The Interval tolled, calling the Lords of the Ord
eal to the Umbilicus—to reckon the unthinkable. Awaiting them, Nersei Proyas, Believer-King of Conriya, Exalt-General of the Great Ordeal, spat memory across the carpets below the Holy Aspect-Emperor’s bench. He bent forward, elbows on his knees, warring against the urge to wretch. He raised his head to the gloom of the Umbilicus, wondered that for all their debility, enough men could summon enough routine, to drag let alone assemble the monstrous pavilion, mallet the tiers, hang the banners, unfurl and hoist the Ekkinû. He wondered even though he was one of those men, souls inclined to express adoration in simple labours. Somehow he had dragged the Great Ordeal across Agongorea and assembled it upon the porch of Golgotterath.
It still reeked, he decided, of the corrupt smoke of Dagliash.
The glint of his dead father’s signet ring hooked his gaze.
The madness, a fraction observed, impassive. The madness of the Meat was lifting.
The memories were not.
He sat gnawing on his knuckles, which ached. He hunched gagging, his mouth shedding spit about rhythmic convulsions. He wept, for shame that his son should have such a father. He even cackled for a time, as it seemed an evil man should. He had succeeded! He had discharged the dread task of his Aspect-Emperor! And the glory of it was such that he could only laugh—claw his beard and hair sobbing, shrieking.
Eating Sranc. Lying with Men. Cannibalism. Rutting with corpses …

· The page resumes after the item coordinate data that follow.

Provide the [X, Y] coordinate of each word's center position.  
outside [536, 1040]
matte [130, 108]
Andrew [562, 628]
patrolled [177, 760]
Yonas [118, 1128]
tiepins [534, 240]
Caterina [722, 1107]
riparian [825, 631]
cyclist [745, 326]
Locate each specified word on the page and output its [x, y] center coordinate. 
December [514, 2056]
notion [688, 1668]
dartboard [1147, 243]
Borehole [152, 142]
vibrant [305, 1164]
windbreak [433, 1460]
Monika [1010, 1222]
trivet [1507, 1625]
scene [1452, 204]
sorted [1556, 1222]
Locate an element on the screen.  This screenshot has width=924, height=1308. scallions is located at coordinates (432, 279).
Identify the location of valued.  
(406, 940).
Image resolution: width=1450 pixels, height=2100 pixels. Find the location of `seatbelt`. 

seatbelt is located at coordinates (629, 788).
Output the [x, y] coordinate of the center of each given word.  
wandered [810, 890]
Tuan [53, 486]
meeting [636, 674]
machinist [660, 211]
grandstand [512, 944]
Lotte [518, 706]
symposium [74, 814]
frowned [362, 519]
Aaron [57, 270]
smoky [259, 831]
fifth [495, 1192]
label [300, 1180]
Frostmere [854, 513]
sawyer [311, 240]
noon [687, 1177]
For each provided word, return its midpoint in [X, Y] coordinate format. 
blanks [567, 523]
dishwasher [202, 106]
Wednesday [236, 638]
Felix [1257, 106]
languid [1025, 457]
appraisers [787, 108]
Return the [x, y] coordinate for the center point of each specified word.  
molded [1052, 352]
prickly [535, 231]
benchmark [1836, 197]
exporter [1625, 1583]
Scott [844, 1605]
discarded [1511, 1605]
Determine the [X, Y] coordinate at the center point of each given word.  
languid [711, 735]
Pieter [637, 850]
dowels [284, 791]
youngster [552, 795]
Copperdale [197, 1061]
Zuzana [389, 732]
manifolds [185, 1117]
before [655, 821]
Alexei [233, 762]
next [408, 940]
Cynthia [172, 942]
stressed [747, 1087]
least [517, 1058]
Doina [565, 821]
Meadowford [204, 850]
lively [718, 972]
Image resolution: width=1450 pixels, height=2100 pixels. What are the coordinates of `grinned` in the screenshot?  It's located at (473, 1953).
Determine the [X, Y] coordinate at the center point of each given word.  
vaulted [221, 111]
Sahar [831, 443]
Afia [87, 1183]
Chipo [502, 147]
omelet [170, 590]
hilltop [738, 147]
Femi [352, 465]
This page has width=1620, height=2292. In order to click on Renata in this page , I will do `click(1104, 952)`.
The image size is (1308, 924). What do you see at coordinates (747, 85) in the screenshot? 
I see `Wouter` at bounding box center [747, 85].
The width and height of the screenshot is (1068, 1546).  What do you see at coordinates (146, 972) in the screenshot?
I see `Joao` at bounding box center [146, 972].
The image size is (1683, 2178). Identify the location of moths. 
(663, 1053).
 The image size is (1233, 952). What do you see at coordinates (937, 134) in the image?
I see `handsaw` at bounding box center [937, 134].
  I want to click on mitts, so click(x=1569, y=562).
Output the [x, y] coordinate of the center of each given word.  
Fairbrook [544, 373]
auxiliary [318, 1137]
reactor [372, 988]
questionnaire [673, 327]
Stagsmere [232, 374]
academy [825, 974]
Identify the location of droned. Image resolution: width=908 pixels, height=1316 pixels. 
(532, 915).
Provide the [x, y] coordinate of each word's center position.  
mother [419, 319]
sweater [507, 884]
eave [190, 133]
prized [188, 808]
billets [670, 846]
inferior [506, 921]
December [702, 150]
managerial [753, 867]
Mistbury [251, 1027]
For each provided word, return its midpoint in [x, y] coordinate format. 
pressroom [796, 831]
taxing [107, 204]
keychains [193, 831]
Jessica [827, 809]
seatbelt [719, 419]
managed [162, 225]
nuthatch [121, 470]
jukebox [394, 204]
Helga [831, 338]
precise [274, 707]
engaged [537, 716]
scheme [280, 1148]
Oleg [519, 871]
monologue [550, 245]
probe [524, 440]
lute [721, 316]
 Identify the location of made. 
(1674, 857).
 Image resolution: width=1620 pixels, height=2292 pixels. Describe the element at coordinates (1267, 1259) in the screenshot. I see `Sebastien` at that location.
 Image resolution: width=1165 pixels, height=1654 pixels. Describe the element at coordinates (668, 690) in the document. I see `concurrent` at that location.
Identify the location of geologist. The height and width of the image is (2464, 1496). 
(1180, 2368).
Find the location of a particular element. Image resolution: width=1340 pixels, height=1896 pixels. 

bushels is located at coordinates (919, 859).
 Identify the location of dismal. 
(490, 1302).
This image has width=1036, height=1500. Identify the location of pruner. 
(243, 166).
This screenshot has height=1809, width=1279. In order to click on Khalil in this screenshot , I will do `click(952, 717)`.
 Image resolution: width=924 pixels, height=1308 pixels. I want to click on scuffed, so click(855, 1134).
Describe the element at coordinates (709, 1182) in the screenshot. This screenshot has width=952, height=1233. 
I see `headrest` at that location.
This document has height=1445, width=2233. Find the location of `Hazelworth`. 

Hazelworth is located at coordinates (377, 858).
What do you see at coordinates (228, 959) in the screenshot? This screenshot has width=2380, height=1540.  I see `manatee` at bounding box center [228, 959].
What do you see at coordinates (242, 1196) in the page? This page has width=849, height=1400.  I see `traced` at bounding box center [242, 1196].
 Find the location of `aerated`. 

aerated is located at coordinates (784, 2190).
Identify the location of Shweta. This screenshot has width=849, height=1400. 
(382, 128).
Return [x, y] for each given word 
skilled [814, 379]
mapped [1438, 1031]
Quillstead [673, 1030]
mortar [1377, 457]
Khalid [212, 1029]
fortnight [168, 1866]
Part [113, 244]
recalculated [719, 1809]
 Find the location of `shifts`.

No-no-no! The mere inkling of these things made chill knives of his lungs, maggots of his heart. What? some fraction shrieked and shrieked. What have you done? His lips parted, his teeth clamped, and his limbs waved like a corpse tumbling in surf. Something like a worm twisted from his gut to his skull, something hateful and weak, snivelling and blubbering … No! No!
His lips, plush and cold, releasing threads of blood and spit bowing in the wind.
Wishing it all back … Railing. Shrieking.
The hair of his cadaverous pubis trembling. Skin so pale beneath the haze. The taste … so …
What was this wretched instinct? This will to blot out all existence in the name of undoing the irrevocable?